En palabras de la jefa de alumnos, «esperamos que nuestros chicos cumplan con un nivel de perfección que nunca nos hemos impuesto a nosotros mismos». Somos, dice, sus managers, sus secretarios, sus consejeros… Todo ese trabajo, exclama, «¡para que no la caguen, para que no se cierren puertas, para que no arruinen su futuro!». Es fácil ponernos en el lugar de ellos cuando, además, concluye sin aliento, hacemos todo esto para que entren en universidades en las que no admiten prácticamente a nadie. Y tiene razón.

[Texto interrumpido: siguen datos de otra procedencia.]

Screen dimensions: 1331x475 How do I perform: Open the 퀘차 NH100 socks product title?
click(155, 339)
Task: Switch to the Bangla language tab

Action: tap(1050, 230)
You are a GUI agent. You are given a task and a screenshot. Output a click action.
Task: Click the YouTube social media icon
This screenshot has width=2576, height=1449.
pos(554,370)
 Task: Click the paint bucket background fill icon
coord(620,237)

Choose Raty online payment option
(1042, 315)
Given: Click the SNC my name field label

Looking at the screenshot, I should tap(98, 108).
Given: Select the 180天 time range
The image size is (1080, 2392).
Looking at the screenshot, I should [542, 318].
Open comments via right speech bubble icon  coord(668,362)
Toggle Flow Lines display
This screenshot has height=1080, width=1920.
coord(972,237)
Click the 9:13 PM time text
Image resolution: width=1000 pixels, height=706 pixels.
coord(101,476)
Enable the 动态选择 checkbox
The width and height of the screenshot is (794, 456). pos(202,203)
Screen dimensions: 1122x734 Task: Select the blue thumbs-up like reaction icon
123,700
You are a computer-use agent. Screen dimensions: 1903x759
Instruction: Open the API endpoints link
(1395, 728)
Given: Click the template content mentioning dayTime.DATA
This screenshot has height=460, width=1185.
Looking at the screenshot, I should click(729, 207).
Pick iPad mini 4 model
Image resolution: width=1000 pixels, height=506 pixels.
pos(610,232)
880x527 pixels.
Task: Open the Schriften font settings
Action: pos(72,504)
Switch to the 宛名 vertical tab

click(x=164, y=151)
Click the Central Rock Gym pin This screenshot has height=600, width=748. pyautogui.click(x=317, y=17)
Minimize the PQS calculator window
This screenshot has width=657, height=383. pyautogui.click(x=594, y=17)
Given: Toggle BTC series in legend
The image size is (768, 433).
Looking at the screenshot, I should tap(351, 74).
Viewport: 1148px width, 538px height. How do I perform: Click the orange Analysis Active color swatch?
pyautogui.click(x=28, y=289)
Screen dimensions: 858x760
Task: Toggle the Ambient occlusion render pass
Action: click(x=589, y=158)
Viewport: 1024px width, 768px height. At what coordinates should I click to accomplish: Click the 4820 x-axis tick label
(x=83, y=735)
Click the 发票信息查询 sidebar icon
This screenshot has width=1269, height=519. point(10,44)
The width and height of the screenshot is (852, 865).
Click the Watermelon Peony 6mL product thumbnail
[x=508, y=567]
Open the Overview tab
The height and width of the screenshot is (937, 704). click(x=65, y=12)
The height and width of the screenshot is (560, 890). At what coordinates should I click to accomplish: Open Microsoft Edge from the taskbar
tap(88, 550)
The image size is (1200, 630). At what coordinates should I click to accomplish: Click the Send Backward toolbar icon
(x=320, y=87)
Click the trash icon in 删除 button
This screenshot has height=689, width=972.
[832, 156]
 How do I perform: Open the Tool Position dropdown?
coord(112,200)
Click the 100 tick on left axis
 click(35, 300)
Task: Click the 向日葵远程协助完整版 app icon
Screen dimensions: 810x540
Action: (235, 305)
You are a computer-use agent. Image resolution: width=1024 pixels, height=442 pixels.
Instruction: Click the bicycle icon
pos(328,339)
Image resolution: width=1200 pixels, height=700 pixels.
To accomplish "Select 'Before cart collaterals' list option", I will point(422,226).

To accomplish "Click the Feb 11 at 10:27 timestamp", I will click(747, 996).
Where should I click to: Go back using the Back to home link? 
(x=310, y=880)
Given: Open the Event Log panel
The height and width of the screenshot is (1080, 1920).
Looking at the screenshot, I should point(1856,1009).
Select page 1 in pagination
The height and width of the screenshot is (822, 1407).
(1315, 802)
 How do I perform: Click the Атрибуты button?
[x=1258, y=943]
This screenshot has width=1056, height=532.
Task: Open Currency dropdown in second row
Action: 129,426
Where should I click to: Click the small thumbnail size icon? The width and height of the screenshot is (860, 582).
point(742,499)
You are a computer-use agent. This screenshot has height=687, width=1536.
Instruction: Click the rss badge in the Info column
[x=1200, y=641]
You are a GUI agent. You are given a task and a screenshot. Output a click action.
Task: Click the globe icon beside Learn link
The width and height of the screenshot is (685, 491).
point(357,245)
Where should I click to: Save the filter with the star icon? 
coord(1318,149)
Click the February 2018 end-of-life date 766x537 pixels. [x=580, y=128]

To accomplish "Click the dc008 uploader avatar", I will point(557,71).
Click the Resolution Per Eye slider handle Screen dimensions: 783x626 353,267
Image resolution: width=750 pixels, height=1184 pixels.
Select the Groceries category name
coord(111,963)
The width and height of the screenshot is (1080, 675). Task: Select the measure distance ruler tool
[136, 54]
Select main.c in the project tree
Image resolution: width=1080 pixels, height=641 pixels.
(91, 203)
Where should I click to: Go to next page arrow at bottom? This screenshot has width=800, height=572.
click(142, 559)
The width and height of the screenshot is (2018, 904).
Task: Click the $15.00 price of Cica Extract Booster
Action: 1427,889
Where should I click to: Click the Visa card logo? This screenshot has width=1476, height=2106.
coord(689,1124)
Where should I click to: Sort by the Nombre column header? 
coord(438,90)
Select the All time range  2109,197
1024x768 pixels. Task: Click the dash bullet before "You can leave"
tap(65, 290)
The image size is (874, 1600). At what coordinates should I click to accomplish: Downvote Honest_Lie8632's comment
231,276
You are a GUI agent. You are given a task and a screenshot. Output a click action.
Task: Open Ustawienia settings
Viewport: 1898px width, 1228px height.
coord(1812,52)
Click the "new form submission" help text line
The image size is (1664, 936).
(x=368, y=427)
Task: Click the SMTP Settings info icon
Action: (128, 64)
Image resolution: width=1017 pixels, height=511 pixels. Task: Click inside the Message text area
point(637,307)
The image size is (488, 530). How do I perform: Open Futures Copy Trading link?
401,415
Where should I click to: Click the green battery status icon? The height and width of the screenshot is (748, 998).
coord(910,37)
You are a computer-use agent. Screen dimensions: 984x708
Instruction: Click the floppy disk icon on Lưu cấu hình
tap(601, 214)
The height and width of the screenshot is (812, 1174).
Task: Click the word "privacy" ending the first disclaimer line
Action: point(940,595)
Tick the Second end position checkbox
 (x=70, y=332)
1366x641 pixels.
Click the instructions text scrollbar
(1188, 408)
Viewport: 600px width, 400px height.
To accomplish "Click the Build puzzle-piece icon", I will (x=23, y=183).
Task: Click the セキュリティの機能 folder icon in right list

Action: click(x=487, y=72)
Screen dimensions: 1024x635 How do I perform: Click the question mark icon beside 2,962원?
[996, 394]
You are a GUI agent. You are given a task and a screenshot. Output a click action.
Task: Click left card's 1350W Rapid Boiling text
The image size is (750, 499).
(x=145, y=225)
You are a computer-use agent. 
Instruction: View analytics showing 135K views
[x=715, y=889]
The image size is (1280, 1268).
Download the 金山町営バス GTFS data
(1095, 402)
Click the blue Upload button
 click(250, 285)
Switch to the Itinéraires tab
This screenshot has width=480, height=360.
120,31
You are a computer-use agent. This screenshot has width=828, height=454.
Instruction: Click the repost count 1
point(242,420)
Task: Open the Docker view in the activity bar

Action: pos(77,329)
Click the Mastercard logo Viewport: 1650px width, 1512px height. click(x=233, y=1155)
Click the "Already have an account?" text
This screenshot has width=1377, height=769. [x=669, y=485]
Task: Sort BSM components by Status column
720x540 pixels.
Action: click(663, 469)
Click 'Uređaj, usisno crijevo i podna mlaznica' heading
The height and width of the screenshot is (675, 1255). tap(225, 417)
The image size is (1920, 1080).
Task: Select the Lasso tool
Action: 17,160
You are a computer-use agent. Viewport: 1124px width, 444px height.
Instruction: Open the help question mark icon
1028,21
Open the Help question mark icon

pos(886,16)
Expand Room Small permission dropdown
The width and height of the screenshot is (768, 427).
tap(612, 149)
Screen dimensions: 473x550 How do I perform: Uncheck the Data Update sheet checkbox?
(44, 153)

De hecho, muchos querríamos que nuestros hijos estudiaran en Stanford.
«Todo tiene que ser enriquecedor, se acabó el jugar por las tardes», explica. «Decimos que lo más importante es que sean felices, pero en cuanto llegan a casa lo primero que les preguntamos es si tienen deberes, y qué tal las notas«. Los niños sienten que el amor y la aprobación vienen de las puntuaciones que obtienen en el colegio. Se sienten, dice, como perros en una competición, tratando de correr más rápido, de saltar más alto cada día. ¿De verdad vale la pena? Se pregunta, y confiesa que los padres esperan poder fardar de los buenos colegios de sus hijos gracias a las pegatinas para el coche.
El éxito profesional en la vida viene de haber hecho tareas rutinarias de pequeños (la compra, ordenar la habitación…) y mejor cuanto antes empiecen
Lo que en el fondo les estamos diciendo es: «chaval, no creo que puedas conseguir todo esto sin mi ayuda«. Ese es el mensaje de toda esa protección y todo ese trabajo, y es más importante que la famosa autoestima que tanto buscamos para ellos. Les quitamos el ensayo-error, los sueños propios, las posibilidades de vivir su propia experiencia.
Otra afirmación que resultará revolucionaria para algunos: «El más amplio y transversal estudio que se ha hecho sobre seres humanos es el ‘Harvard Grant’. Concluyó que el éxito profesional en la vida, que es lo que queremos para nuestros hijos, resulta de haber hecho tareas rutinarias de pequeños (la compra, ordenar la habitación, poner la lavadora…) y mejor cuanto antes empiecen. El enfoque mental es: ‘hay un trabajo desagradable pendiente y alguien tiene que hacerlo: yo puedo. Voy a contribuir con mi esfuerzo al avance de todos’, y eso es lo que te hace prosperar en el trabajo».
Y para ella, el mismo estudio tiene otro hallazgo aún más importante: «La felicidad en la vida viene del amor. No del amor por el trabajo, del amor por las personas: el cónyuge, los compañeros, los amigos, la familia… Lo que la infancia necesita es que enseñemos a nuestros niños a amar».
Si has cometido la locura de ser padre, la próxima vez que alguien te diga que está siguiendo un nuevo método para que sus hijos (y no los tuyos) tengan éxito, y que la clave está en tal o cual materia o en tal o cual colegio exclusivo, ya sabes: puedes decirle que en Stanford lo tienen claro: lo básico es que pongan la mesa, que bajen a por el pan y que jueguen a su bola por pura diversión. Lo de toda la vida, vamos. Y si saca malas notas, quizá necesita un extra de amor.